> Document extract
‘Poor Things,’ ‘Oppenheimer,’ and Vampire Movie ‘El Conde’ Receive Nominations From American Society of Cinematographers

The cinematographers of “Poor Things,” “Killers of the Flower Moon,” “Oppenheimer,” “Maestro” and – in a nice surprise twist – vampire satire “El Conde” have received nominations from the American Society of Cinematographers, the organization announced on Thursday.

The feature film lineup is populated with industry veterans, each of whom has been up for the annual prize at least once before. But this year will crown a first-time winner. None of the five men – yes, all men, once again – has ever won the ASC Award or the corresponding Oscar for Best Cinematography.

Robbie Ryan received his second career nomination for “Poor Things,” while Matthew Libatique scored his third nom for Bradley Cooper’s “Maestro” and Hoyte van Hoytema also scored nod number three for “Oppenheimer.”

In the biggest surprise from any of the guild nominations this season so far, Ed Lachman was cited for his black-and-white camera work on Pablo Larraín’s “El Conde,” which depicts Chilean dictator Augusto Pinochet, who died in 2006, as a vampire. The movie premiered at the Venice Film Festival before debuting on Netflix in September.

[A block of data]

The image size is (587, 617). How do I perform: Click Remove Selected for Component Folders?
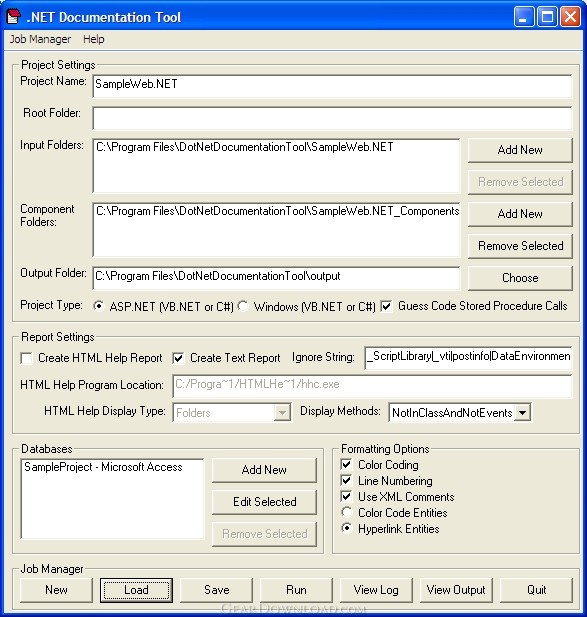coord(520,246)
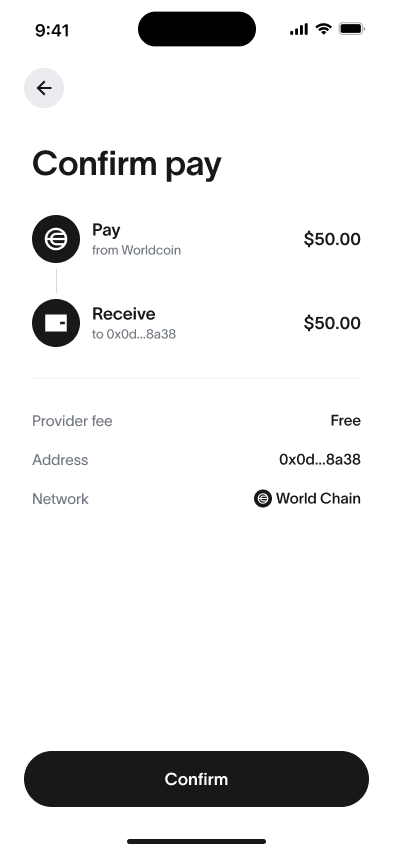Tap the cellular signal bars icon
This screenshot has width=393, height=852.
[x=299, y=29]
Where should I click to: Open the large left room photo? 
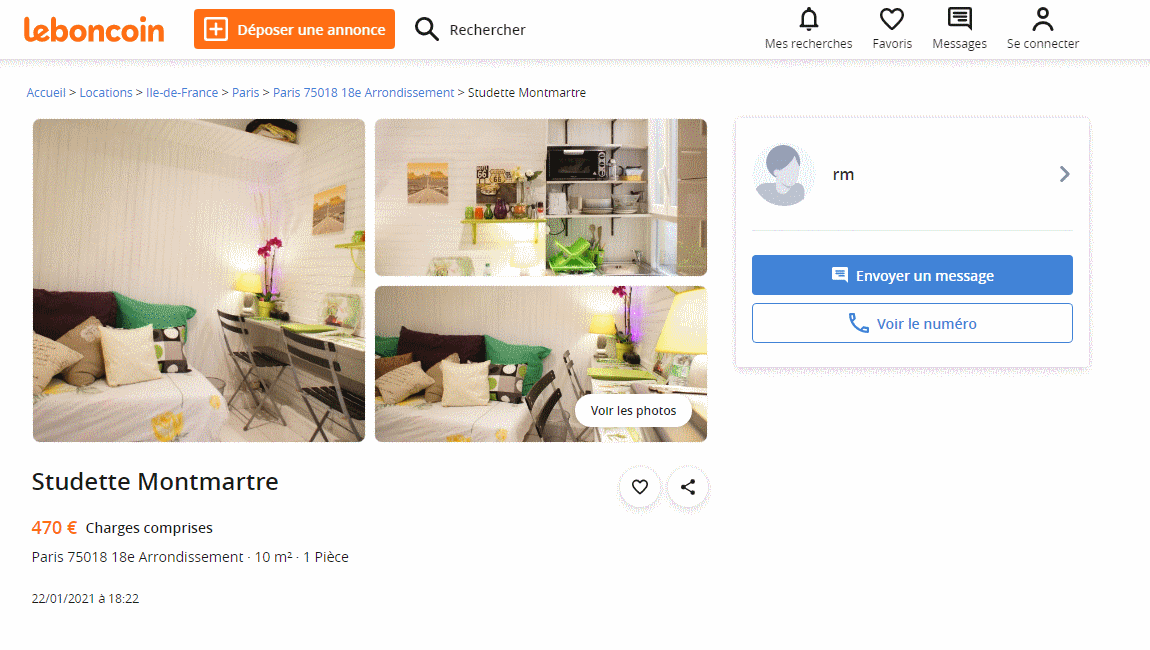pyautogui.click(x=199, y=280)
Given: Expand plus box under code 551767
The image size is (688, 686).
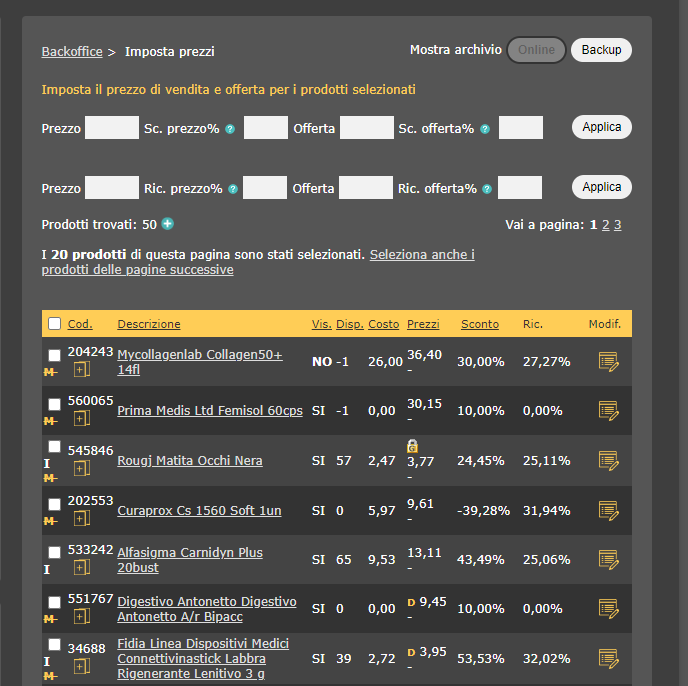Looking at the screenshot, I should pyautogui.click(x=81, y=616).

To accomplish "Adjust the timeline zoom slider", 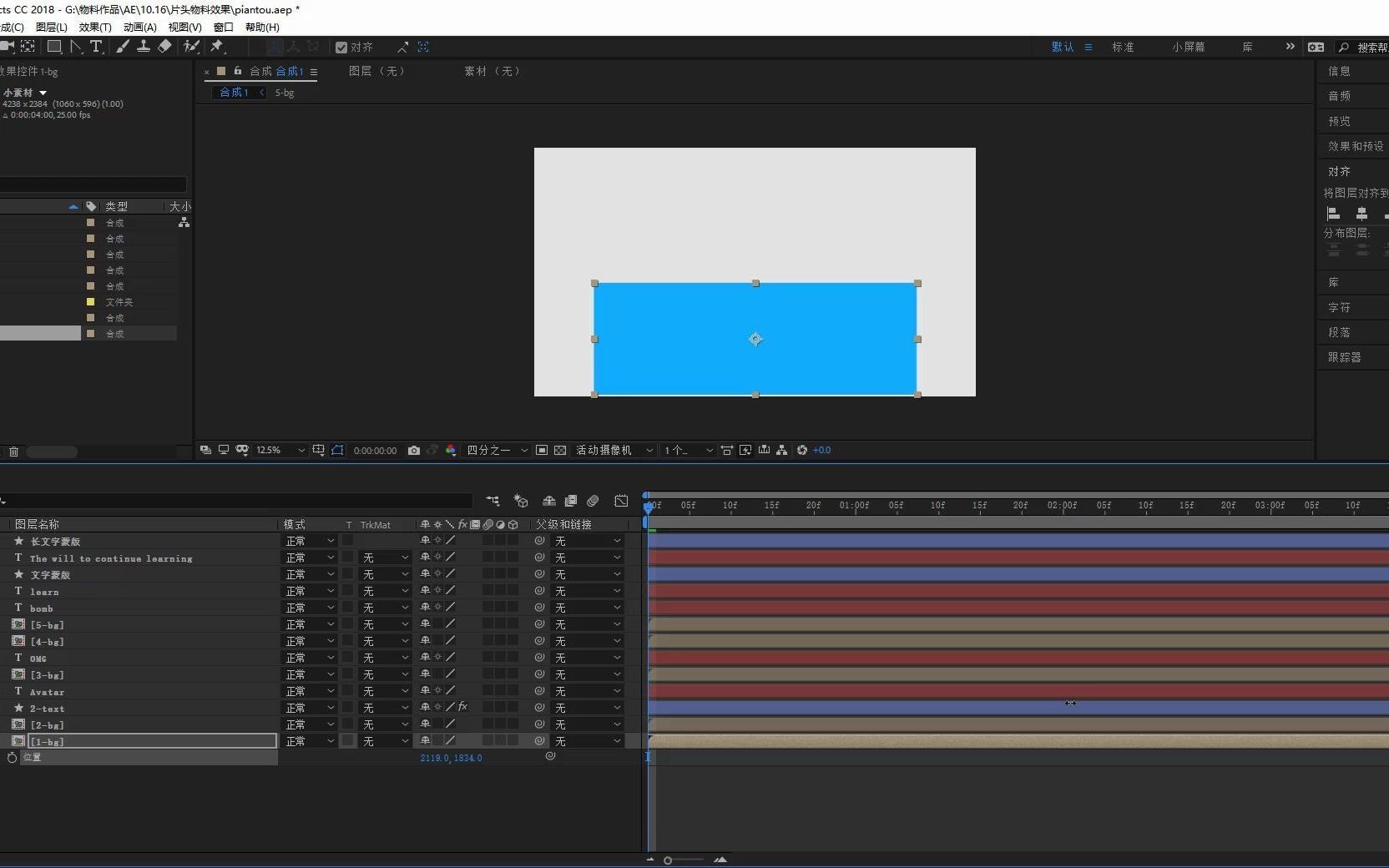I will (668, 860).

> Requests
(a) Using the article on the cinematographer nominations, answer these:
(i) On what day did the organization announce its nominations?
(ii) Which film earned Robbie Ryan his second career nomination?
(iii) At what festival did "El Conde" premiere?
(b) Shorten the paragraph of the article on the cinematographer nominations that opens with "The feature film lineup is populated," keeping its main facts.

> Results for the exercise
(a)
(i) Thursday
(ii) "Poor Things"
(iii) The Venice Film Festival

(b) All five feature film nominees are industry veterans who have each been up for the annual prize before, and all are men once again. None has ever won the ASC Award or the Oscar for Best Cinematography, so this year will crown a first-time winner.